第13回 炭素鋼製機器の配管や機器で問題となる、保温材下の腐食について発生の機構や要因について教えてください。

   この種の腐食は、保温材下の外面腐食(Corrosion Under InsulationでCUIと略す)と呼ばれています。機器や配管に保温材がかぶっているのでCUIの発生箇所を特定しにくいことや、保温材を剥離しての検査を行おうとすると、足場設置などに多大な費用が必要となるなどの問題があります。また、プラントを長期運転するほど、この腐食の顕在化可能性が高くなるため、長期間運転しているプラントの信頼性確保の観点から、CUIは見逃せない劣化現象です。

   以下のその発生機構、発生要因を説明します。

CUIの発生機構

   この現象は、保温材が吸水状態となり金属表面の濡れた状態が長期間保持されて発生します。また、その水分に溶解している塩化物イオンなどの成分の濃化が腐食発生の加速の要因となります。

CUIの発生要因

  • 保温材表面への水分の供給
  • 水分の浸入や水の保持(保温材の構造や施工)
  • イオン成分
  • 温度

   水分の供給源としては、屋外設置の場合に雨水が代表的ですが、プラント内では冷水塔の放散水や、冷却用の散水、蒸気の放出などが影響します。冷水塔近傍の風下や、散水している機器やその近傍では、外面腐食発生に特に注意する必要があります。また、金属表面が常温以下、0℃以上では結露が生じ、水分が存在することになりCUIの発生に至る場合があります。

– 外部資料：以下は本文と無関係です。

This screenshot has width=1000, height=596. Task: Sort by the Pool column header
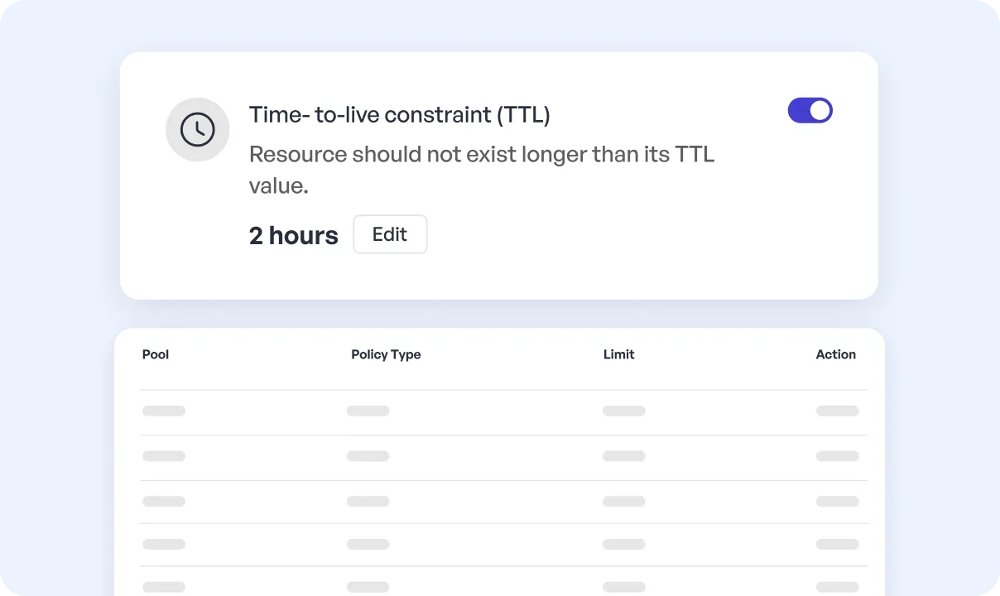[x=156, y=354]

   水分の浸入やその保持には、保温材系の設計や施工が影響します。機器や配管の形状不連続部や機器の配管連結部などは、保温材の外装の構造が複雑となり、内部への水の浸入しやすい箇所となります。また、外装の繋ぎ部の構造や施工品質も、水分の浸入に大きく影響します。

   一旦浸入した水分は、機器の強め輪や保温材受けや、配管の垂直配管から平行への移行部などに流れて集まり、外装板や保温材自体によりこの水分が保持されることになります。

   保温材受け部のCUIの模式図と、それを抑制するための保温材受け構造の模式図を下記に示します。

模式図1、模式図2

模式図1.保温材受け部の外面腐食                      模式図2.腐食抑制のための保温材受けの構造例

   イオン成分としては、海浜の場合には海塩粒子として供給される塩化物イオンが、外装板に付着し水とともに保温材内部へ供給され、腐食発生を加速します。また、化学プラントでは、焼却炉等から放散される可能性のあるSOXやNOX等の塩分も腐食加速要因として影響します。

   温度としては、金属表面温度が凍結していてはCUIは発生しない、また、表面が乾燥した状態となりやすい高温ではCUIは発生しにくいと考えられています。このため、内部温度で-10℃から120℃程度の温度域で、CUIは発生し易いとされています。内部流体温度が0℃以下でも、流れのない枝管等では、この部分が0℃以上となり結露を生じCUI発生に至ることがあり、注意が必要です。

   腐食反応は、温度が高いほど速度が大きいので、常温近傍より70℃から100℃程度の範囲が、最もCUI進行の著しい温度域とされています。